Nachhaltiger Tourismus: Reiseziele in Skandinavien
Nachhaltigkeit ist ein Begriff, der in den skandinavischen Ländern schon seit uralten Zeiten in ein ungeschriebenes Gesetz eingebettet ist, nämlich das "Jedermannsrecht", das in Norwegen, Schweden, Finnland und Island den Umgang des Menschen mit der Natur regelt. Sich in der Natur frei zu bewegen, verantwortungsvoll, mit Respekt vor Flora und Fauna, wird zusammengefasst in einem Satz: Nicht stören, nicht zerstören!

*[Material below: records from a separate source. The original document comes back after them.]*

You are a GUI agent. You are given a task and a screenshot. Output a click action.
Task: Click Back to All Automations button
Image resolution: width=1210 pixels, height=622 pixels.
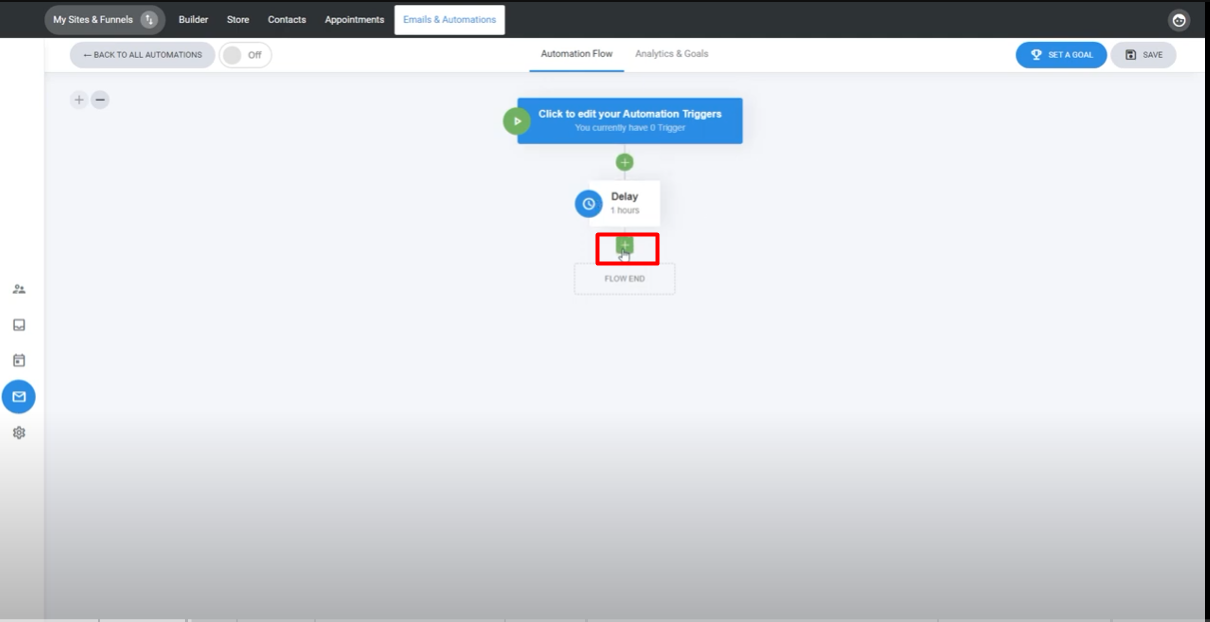[142, 55]
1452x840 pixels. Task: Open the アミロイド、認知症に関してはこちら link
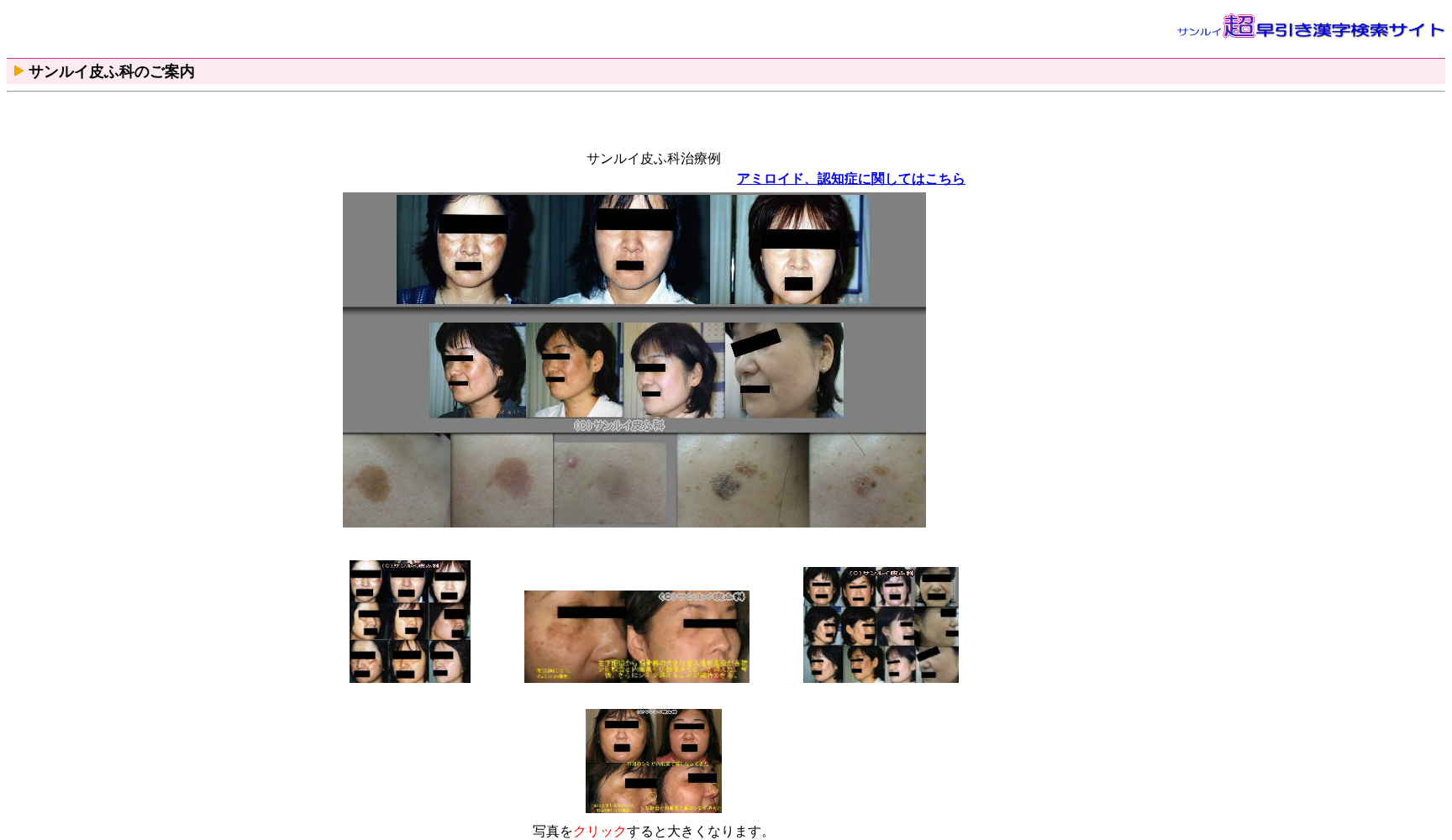click(x=850, y=179)
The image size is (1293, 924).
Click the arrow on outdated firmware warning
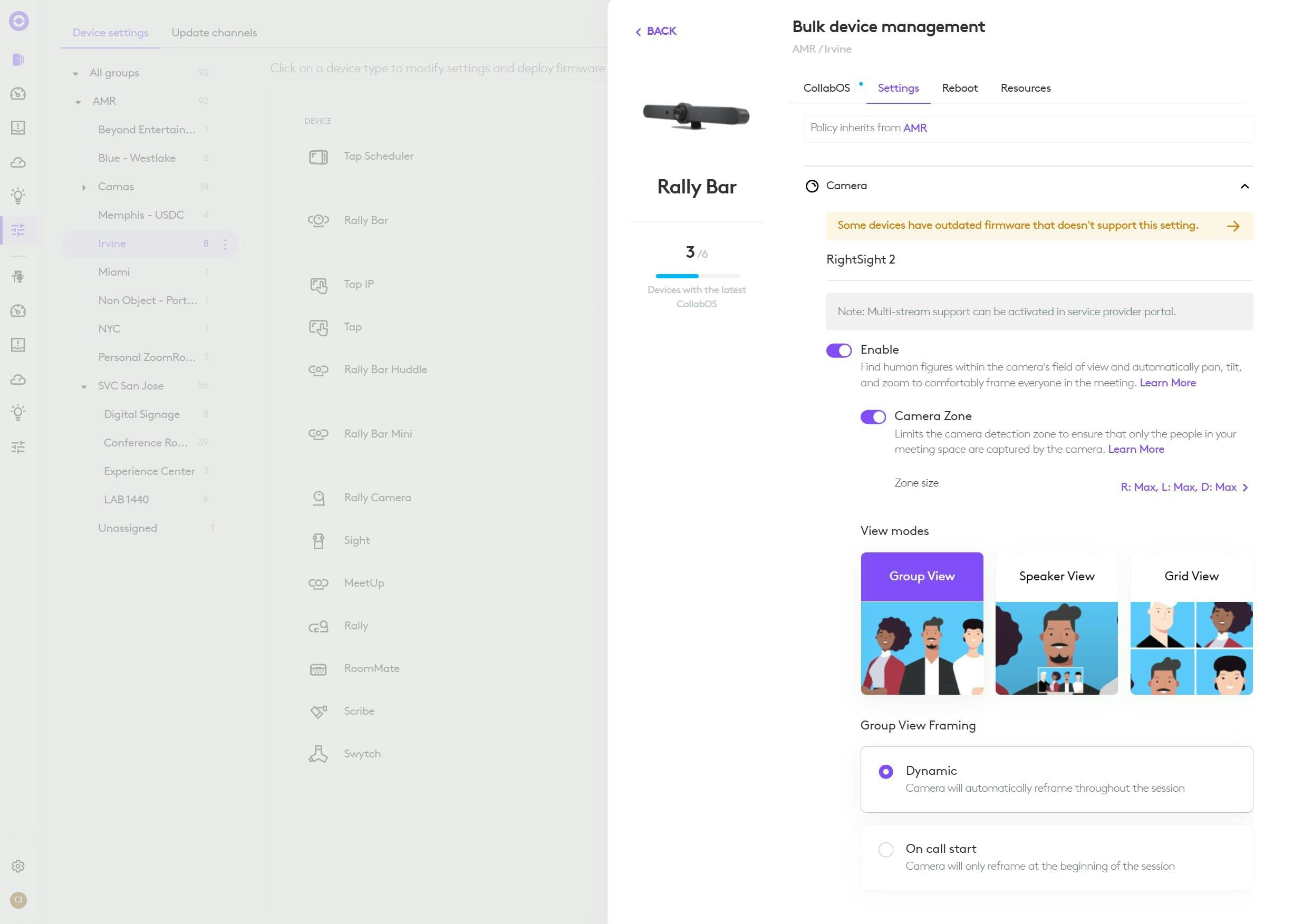pyautogui.click(x=1233, y=226)
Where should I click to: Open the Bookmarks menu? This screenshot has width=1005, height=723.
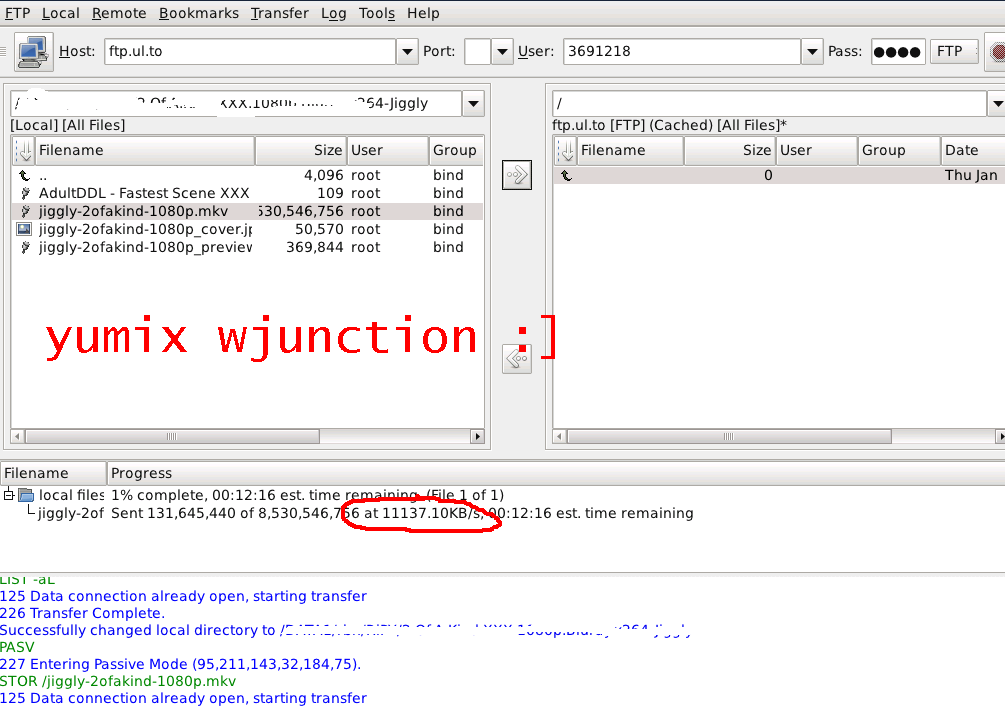pyautogui.click(x=199, y=13)
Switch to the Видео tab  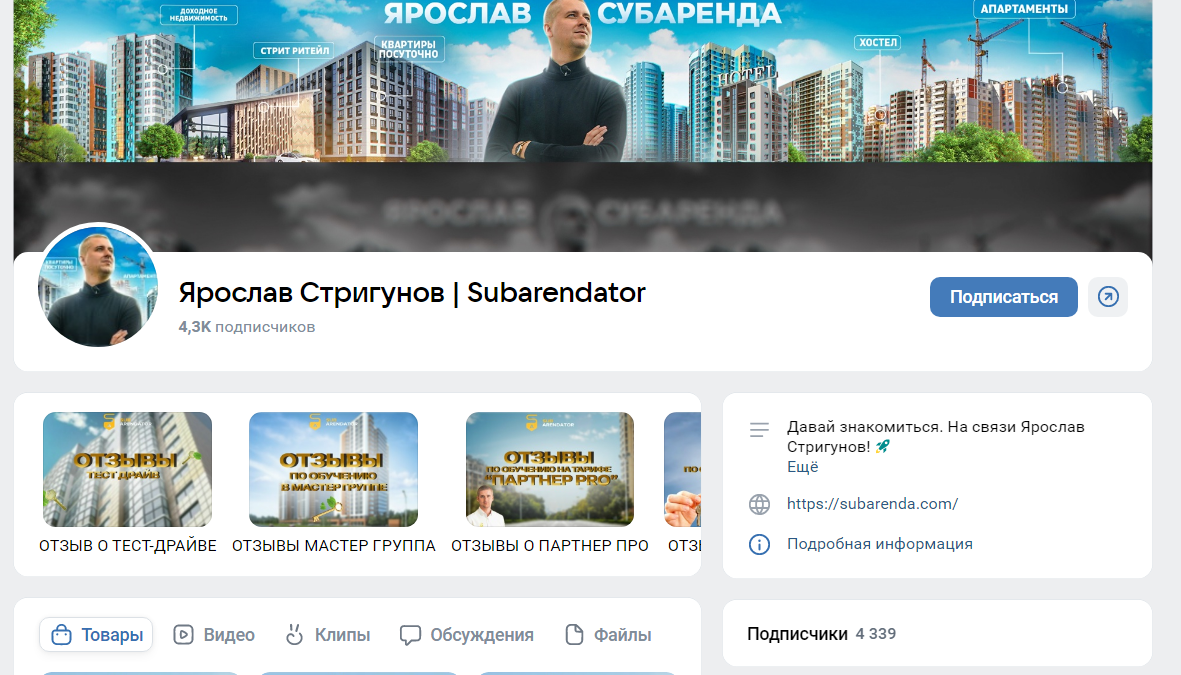[214, 635]
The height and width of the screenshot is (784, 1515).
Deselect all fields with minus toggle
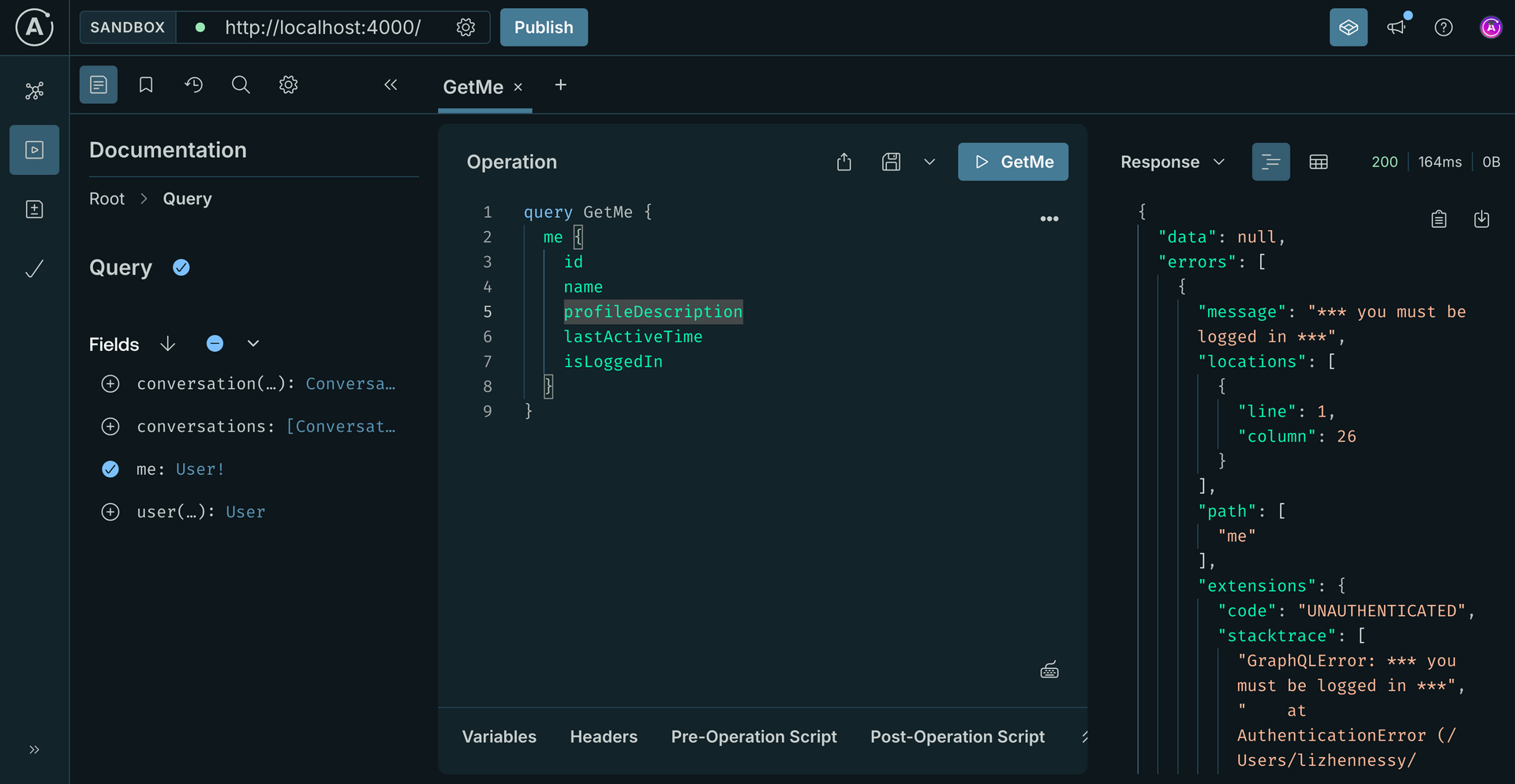tap(215, 343)
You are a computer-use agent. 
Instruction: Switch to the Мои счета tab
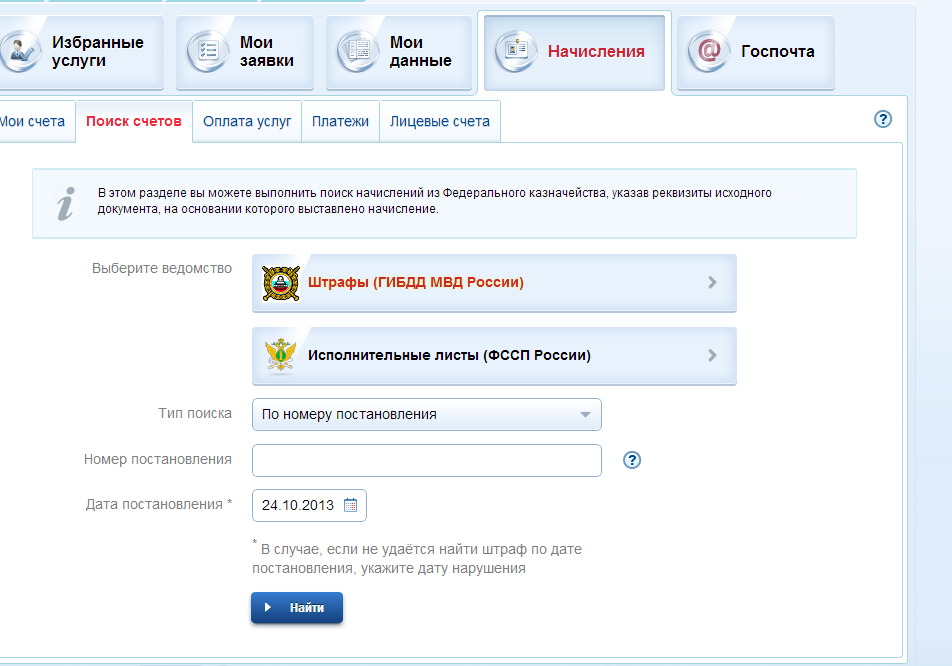point(32,122)
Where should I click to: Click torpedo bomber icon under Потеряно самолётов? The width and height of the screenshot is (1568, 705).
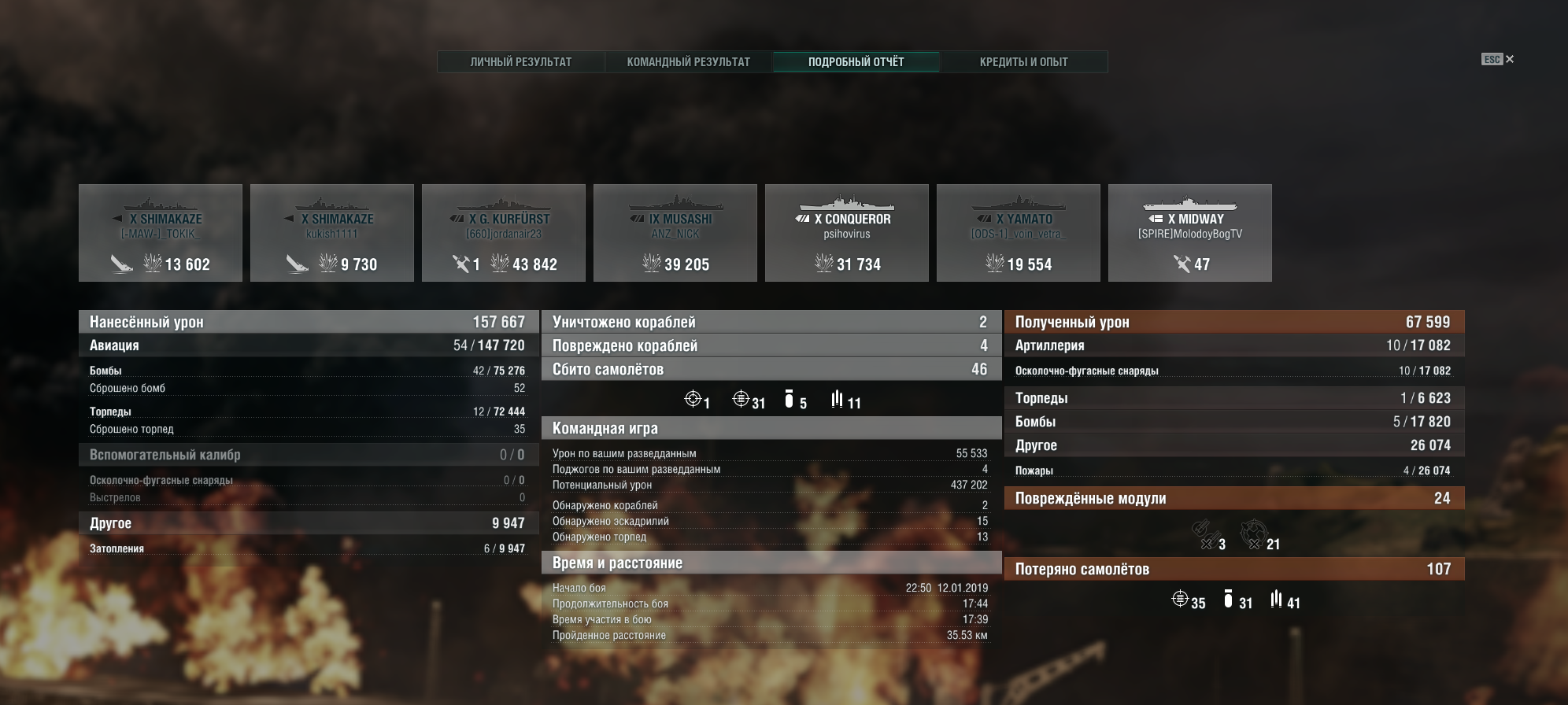point(1276,600)
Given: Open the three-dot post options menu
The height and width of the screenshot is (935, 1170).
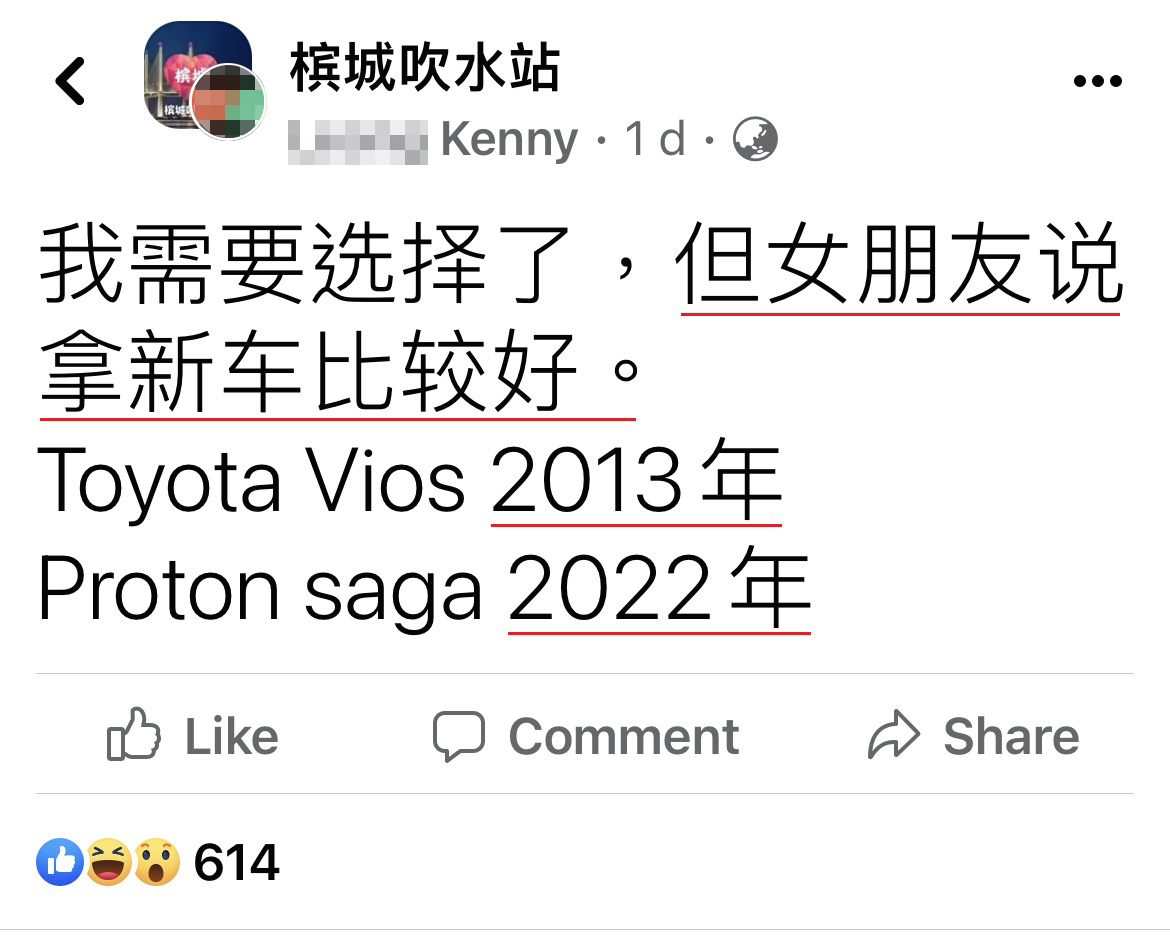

In der heutigen Zeit gibt es darüber hinaus, in Schweden zum Beispiel, ein Qualitätsökosiegel , "Natures Bästa", das an Touristikunternehmen vergeben wird, die mit Natur, Kultur und Traditionen, also Land und Leuten, respektvoll umgehen. Bei einer Überprüfung von 155 Reisezielen, die die Zeitschrift "National Geographic Traveller" durchführte, wurde u.a. den norwegischen Fjorden ein sehr hoher Standard in Nachhaltigkeit bescheinigt. Dazu kommt, dass Norwegen seinen Energiebedarf zu 100& aus regenerativen Quellen deckt.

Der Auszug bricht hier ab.